Kengo Kuma, the Japanese architect behind Tokyo's Olympic stadium, just unveiled his Earth/Tree installation at Copenhagen Contemporary in April 2026. The piece combines rough wood planks with raw brick surfaces, specifically designed to create what Kuma calls "sensorial moments." His collaboration with Danish manufacturer Dinesen marks a deliberate pivot from his earlier glass-and-steel projects toward materials people can touch and smell.

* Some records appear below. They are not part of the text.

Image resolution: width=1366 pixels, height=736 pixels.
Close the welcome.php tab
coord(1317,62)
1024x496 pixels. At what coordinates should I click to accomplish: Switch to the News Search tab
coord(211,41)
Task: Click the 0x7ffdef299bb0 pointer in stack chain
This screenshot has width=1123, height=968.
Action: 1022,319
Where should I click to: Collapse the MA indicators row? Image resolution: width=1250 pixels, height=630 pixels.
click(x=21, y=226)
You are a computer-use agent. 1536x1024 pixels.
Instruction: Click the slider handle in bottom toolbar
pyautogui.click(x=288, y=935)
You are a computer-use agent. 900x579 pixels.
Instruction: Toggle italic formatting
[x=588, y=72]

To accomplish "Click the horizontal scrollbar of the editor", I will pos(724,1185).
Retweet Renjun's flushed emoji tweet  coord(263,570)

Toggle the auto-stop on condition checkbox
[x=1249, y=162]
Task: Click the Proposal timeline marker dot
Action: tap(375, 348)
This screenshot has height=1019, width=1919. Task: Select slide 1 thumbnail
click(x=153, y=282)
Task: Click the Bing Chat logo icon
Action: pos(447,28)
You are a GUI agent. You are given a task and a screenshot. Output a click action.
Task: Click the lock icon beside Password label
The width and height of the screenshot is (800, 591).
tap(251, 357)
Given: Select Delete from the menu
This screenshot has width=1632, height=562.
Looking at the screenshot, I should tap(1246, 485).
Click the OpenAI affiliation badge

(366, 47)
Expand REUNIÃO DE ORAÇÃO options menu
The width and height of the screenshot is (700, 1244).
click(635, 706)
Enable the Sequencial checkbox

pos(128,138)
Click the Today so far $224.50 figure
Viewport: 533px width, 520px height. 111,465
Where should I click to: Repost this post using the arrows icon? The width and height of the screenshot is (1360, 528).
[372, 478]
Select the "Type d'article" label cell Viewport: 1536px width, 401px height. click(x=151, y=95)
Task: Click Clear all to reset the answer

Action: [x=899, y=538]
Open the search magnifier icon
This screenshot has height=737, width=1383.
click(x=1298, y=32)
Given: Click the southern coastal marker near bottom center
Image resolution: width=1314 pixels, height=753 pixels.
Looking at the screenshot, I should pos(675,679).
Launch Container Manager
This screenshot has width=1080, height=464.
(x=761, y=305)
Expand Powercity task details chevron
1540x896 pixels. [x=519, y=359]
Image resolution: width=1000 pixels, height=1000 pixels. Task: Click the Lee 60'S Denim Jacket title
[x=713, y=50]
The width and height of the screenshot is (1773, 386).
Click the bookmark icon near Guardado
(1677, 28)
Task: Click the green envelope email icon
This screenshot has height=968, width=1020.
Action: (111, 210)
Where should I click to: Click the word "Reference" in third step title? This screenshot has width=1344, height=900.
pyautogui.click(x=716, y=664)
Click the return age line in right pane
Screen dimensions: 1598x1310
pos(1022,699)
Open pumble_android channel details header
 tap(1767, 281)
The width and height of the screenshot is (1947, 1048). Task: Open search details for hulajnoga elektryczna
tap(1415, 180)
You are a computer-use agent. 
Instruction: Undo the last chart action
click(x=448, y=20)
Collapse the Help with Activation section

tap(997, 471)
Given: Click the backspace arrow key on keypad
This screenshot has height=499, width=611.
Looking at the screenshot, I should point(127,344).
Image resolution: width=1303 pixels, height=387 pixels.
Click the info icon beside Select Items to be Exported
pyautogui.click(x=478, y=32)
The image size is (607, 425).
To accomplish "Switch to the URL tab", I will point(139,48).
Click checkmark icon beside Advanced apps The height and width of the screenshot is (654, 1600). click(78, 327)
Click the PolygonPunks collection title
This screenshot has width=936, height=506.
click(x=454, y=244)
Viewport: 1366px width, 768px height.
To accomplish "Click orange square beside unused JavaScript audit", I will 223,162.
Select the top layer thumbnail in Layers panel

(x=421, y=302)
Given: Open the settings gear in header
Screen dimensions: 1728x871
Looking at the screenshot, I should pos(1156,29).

This follows the exact trajectory of high-end hospitality design. For the past fifteen years, luxury meant invisible technology and polished surfaces. Hotels competed on thread count and marble shine. That assumption has collapsed. Now Four Seasons properties feature exposed concrete and unfinished wood. Michelin-starred restaurants serve food on tree bark. Even Apple stores have replaced their sterile white walls with warm stone textures. The cultural elite have decided that perfection feels cold.
When people crave authenticity, they reach for surfaces that show their scars. The future belongs to brands brave enough to feel rough.
Audit your physical touchpoints for opportunities to add texture, imperfection, or sensory richness. Premium customers now associate flawless surfaces with algorithmic coldness rather than quality craftsmanship.